Icelandic confection

Vínarterta (/is/, "Vienna torte") or Randalín, is a dessert originating in 19th century Iceland, now popular among the descendants of Icelandic migrants to North America. Most vínarterta are multi-layered cakes made from alternating layers of almond and/or cardamom-flavoured biscuit or shortbread and dried prunes or sometimes plum jam, the filling sometimes including spices such as cinnamon, vanilla, cloves, and cardamom.

The cake is typically served in rectangular slices with coffee. It is served during Christmas and celebration events such as weddings or funerals.

== Variations ==
Other fillings can be strawberry, rhubarb, or apricot. Although apricot and rhubarb are less well known as fillings, they are traditional going back to the 19th century.

Vínarterta can be iced with bourbon or vodka flavored sugar glaze, however some recipes strictly reject the use of liquor, sometimes as a result of strong first wave feminist and temperance sentiment amongst earlier generations of Icelandic women.

== History ==
The cake's history was the subject of a book chapter by historian L.K. Bertram who argues that Icelandic "Vienna torte" came to Iceland from Vienna through Denmark, likely arriving on the far northern island in a Danish cookbook or through a baker connected to Copenhagen sometime after 1793, but it's a debatable issue. Icelandic bakers then revised the recipe to adapt to limited access to imported goods, resulting in a recipe that focused on dried plums, which were more cost effective and could withstand the long trip to Iceland. This recipe was brought to Manitoba by Icelandic immigrants to Canada, many of whom initially settled at New Iceland, but can be found throughout Icelandic settlements and households in North America, including the American midwest and the Pacific coast.

The cake is now better-known in the Icelandic communities in Canada and the United States than it is in Iceland.

Problems to work on
1 – In the vínarterta article, copy the stretch from "Icelandic confection" through "cloves, and cardamom.", renaming "dessert" as "treat".
2 – Which Canadian province was the vínarterta recipe brought to by Icelandic immigrants?

Provided records
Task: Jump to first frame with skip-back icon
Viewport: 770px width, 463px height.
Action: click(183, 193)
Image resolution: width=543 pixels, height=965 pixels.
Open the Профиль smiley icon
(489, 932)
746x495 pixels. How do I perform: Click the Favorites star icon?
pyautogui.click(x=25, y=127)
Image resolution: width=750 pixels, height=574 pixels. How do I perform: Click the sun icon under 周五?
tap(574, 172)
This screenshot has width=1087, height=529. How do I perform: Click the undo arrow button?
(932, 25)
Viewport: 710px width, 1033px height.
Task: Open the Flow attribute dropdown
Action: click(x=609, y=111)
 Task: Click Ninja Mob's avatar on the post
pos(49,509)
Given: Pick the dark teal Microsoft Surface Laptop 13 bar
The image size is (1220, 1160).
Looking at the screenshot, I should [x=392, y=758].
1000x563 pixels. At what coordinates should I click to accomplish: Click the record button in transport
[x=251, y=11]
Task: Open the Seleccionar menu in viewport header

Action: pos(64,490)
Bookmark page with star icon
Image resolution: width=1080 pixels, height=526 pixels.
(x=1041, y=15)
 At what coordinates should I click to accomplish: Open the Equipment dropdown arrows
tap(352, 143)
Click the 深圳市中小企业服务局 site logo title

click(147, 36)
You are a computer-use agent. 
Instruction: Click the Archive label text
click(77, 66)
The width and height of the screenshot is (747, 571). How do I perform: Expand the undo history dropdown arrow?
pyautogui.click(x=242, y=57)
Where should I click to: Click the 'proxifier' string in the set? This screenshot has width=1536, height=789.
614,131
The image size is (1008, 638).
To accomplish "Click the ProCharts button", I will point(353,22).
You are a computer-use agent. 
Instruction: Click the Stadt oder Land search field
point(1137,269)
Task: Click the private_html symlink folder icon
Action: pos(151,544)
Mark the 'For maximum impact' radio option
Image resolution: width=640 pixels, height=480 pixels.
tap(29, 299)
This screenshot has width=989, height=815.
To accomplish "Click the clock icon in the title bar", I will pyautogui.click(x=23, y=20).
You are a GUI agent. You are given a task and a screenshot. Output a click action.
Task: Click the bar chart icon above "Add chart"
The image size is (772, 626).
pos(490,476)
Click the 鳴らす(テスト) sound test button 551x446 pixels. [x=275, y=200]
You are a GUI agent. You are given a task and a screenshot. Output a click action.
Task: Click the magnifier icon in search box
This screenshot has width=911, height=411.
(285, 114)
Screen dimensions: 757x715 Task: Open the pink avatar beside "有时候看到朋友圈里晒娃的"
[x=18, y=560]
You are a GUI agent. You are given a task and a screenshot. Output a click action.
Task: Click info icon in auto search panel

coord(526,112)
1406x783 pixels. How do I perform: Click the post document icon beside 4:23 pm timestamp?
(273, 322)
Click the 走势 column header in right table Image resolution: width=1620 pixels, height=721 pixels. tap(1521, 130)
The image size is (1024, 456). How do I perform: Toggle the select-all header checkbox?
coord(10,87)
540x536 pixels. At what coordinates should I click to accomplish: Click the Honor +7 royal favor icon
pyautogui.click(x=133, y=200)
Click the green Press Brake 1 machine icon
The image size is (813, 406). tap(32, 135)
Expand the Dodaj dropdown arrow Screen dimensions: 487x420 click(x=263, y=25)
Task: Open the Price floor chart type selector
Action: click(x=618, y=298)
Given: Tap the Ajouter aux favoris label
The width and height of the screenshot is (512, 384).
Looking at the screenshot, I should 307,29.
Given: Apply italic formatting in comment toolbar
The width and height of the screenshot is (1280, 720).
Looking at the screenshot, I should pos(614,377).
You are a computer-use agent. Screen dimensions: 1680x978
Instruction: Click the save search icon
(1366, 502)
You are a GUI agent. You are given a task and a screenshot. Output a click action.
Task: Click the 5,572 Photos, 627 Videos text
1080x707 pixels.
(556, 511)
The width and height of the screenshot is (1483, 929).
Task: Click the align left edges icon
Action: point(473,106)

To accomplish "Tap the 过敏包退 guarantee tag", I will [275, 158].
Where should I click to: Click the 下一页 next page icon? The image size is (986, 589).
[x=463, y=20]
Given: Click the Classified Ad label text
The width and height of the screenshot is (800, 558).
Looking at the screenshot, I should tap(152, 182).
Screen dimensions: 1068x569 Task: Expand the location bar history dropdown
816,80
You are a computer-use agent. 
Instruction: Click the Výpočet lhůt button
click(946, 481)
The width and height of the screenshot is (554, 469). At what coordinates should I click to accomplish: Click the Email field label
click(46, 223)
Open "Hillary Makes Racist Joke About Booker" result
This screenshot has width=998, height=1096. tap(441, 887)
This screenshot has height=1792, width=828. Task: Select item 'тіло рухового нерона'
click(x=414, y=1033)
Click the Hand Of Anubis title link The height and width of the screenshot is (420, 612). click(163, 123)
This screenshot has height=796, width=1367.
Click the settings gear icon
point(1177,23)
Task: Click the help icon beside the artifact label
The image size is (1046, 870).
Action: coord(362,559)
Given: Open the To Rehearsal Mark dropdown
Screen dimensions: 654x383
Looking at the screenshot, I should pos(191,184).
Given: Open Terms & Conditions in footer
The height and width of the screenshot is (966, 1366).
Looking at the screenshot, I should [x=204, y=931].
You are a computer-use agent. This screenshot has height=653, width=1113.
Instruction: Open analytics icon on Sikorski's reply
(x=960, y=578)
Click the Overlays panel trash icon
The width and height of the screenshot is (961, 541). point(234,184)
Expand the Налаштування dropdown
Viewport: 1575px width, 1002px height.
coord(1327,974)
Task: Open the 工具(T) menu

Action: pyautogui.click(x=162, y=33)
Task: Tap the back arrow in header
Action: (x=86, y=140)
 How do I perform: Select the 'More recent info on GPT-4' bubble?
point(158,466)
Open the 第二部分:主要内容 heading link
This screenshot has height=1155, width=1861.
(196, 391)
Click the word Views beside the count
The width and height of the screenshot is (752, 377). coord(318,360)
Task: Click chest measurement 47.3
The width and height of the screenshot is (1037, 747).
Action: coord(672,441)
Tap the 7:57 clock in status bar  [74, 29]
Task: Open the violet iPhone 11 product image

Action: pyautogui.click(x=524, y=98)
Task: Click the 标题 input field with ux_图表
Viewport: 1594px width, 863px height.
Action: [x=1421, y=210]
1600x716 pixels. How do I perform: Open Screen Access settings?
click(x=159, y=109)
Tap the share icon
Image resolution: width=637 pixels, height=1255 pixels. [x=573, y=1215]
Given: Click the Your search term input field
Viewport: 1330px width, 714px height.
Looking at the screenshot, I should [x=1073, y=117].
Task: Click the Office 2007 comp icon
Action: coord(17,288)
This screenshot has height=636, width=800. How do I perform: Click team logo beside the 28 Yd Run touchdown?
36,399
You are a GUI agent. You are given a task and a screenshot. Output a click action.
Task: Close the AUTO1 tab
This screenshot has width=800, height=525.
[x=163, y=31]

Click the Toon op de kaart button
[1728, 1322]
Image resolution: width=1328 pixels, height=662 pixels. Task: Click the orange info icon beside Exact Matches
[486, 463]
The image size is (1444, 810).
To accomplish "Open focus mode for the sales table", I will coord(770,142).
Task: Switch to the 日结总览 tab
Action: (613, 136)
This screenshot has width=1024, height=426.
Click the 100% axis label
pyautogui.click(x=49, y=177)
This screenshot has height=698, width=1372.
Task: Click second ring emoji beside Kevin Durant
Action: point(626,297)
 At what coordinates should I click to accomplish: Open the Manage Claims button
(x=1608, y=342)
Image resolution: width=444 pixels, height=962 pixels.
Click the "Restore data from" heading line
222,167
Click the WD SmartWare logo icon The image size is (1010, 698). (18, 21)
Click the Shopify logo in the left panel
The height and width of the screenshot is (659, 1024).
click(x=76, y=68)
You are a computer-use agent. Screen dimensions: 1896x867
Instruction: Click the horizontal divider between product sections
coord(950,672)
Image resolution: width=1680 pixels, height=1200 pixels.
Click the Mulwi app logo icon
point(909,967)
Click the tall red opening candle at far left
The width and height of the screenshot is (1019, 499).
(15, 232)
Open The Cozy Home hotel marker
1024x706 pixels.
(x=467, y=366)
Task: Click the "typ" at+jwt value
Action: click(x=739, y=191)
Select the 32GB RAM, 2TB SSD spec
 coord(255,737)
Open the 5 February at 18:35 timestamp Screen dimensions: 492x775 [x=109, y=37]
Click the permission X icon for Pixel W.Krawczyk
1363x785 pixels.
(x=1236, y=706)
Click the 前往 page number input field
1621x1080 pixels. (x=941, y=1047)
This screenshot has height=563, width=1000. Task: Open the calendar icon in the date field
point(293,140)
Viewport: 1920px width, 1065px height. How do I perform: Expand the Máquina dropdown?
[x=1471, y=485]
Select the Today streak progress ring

Solution list
1 –
Icelandic confection

Vínarterta (/is/, "Vienna torte") or Randalín, is a treat originating in 19th century Iceland, now popular among the descendants of Icelandic migrants to North America. Most vínarterta are multi-layered cakes made from alternating layers of almond and/or cardamom-flavoured biscuit or shortbread and dried prunes or sometimes plum jam, the filling sometimes including spices such as cinnamon, vanilla, cloves, and cardamom.

2 – Manitoba.